═══ TEXT SECTION ═══

- Born: October 14, 1936 Kamuela, Hawaii, US
- Died: December 4, 2016 (aged 80) Los Angeles, California, US
- Style: Kenpo

= Bill Ryusaki =

American martial artist (1936–2016)

Mutsuto "Bill" Ryusaki was a pioneer of Kenpo in the United States.

==Early life==
Bill Ryusaki was born October 14, 1936, in Kamuela, on the big island of Hawaii. Being the sixth child of twelve siblings (seven brothers and four sisters) his father, Torazo Ryusaki, named him Mutsuto meaning "Sixth Child." It wasn't until fourth grade when he received the name, Bill, from his teacher who was unable to pronounce his birth name.

Torazo Ryusaki held black belts in both Kodokan Judo and Shotokan Karate, and made it mandatory that all of his sons train in two styles of Martial Arts.

Bill Ryusaki trained in Shotokan Karate and Judo while his brothers trained in Kendo, Aikido, and Judo. Bill's older brothers would often use him as their practice dummy. At 19 years old, Ryusaki went to study at the University of Hawaii. He soon started training in Kenpo privately with Marino Tiwanak (a famous Hawaiian Boxer).

==Military career==
Ryusaki was drafted into the U.S. Army and made his way to the Fort Ord military base in California. He was originally a military range finder, until a high-ranking officer got word of Ryusaki's martial art skills because of a fight that broke out on base. He then became advanced infantry where he taught hand-to-hand combat at Fort Benning, Georgia.

==Professional life==
Ryusaki returned to California, where Marino Tiwanak told him to meet Ed Parker (American Kenpo). Ryusaki and Parker trained together and became pioneers of Kenpo Karate on the mainland of the United States. Parker asked Ryusaki to help with John Leoning and actor Poncie Ponce's dojo. In 1962 Ryusaki opened his own dojo combining his unique style of Judo, Jujitsu, Shotokan, Kenpo, and Aikido to become the founder of Ryu Dojo, Hawaiian Kenpo. He dedicated his school to his father, Torazo, to show his love and appreciation for all that is father had taught him. GM Ryusaki holds a tenth degree (Ju-Dan) in Hawaiian Kenpo and, a seventh-degree in Judo, as well as black belts in Shotokan and Aikido. Ryusaki has trained thousands of students including Dan Guzman, Erick Schumann and family, Otto Estuardo Schumman, Benny "The Jet", Arnold Urquidez Sr., and Cecil Peoples, and actor Bryan Becker.

═══

THINGS TO DO.
A: Using the Bill Ryusaki biography, decide whether each statement agrees with it. Answer yes or no for each, and quote the words that settle it.
(i) Ryusaki was the sixth of twelve children.
(ii) Ryusaki taught hand-to-hand combat at Fort Ord.
(iii) Ryusaki opened his own dojo in 1962.
B: Quote the part of the Bill Ryusaki biography that starts with "- Born: October" and goes on through "his birth name.".
C: Answer these questions from the Bill Ryusaki biography.
(i) Who gave Ryusaki the name Bill?
(ii) Which military base did Ryusaki go to after being drafted?
(iii) What degree does Ryusaki hold in Judo?

═══ RECORD SET ═══

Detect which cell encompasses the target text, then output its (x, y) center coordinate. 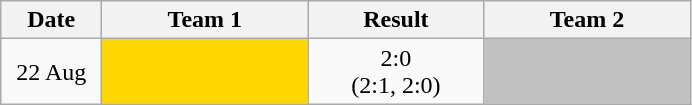
Team 2 (587, 20)
Result (396, 20)
2:0 (2:1, 2:0) (396, 72)
Team 1 (205, 20)
Date (52, 20)
22 Aug (52, 72)
Search for the cell housing the specified text and yield its (x, y) center coordinate. 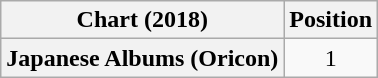
Japanese Albums (Oricon) (142, 58)
1 (331, 58)
Position (331, 20)
Chart (2018) (142, 20)
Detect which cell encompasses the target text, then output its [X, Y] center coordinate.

═══

OUTPUTS BY TASK.
A:
(i) Yes: "Being the sixth child of twelve siblings (seven brothers and four sisters)"
(ii) No: "He then became advanced infantry where he taught hand-to-hand combat at Fort Benning, Georgia."
(iii) Yes: "In 1962 Ryusaki opened his own dojo"

B:
- Born: October 14, 1936 Kamuela, Hawaii, US
- Died: December 4, 2016 (aged 80) Los Angeles, California, US
- Style: Kenpo

= Bill Ryusaki =

American martial artist (1936–2016)

Mutsuto "Bill" Ryusaki was a pioneer of Kenpo in the United States.

==Early life==
Bill Ryusaki was born October 14, 1936, in Kamuela, on the big island of Hawaii. Being the sixth child of twelve siblings (seven brothers and four sisters) his father, Torazo Ryusaki, named him Mutsuto meaning "Sixth Child." It wasn't until fourth grade when he received the name, Bill, from his teacher who was unable to pronounce his birth name.

C:
(i) His teacher, in fourth grade
(ii) Fort Ord, in California
(iii) A seventh degree